§ EXERCISE DESCRIPTION
Present the records as a two-column CSV with the headers "query" and "response", one row per request, holding the request text and its answer, each in a single quoted field with line breaks replaced by spaces. Cover every record.

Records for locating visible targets
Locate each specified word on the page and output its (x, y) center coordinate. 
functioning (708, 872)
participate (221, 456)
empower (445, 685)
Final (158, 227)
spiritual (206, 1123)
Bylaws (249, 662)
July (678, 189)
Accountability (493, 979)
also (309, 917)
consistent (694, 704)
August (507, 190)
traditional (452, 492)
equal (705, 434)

§ REPLY
query,response
"Locate each specified word on the page and output its (x, y) center coordinate. functioning","(708, 872)"
"participate","(221, 456)"
"empower","(445, 685)"
"Final","(158, 227)"
"spiritual","(206, 1123)"
"Bylaws","(249, 662)"
"July","(678, 189)"
"Accountability","(493, 979)"
"also","(309, 917)"
"consistent","(694, 704)"
"August","(507, 190)"
"traditional","(452, 492)"
"equal","(705, 434)"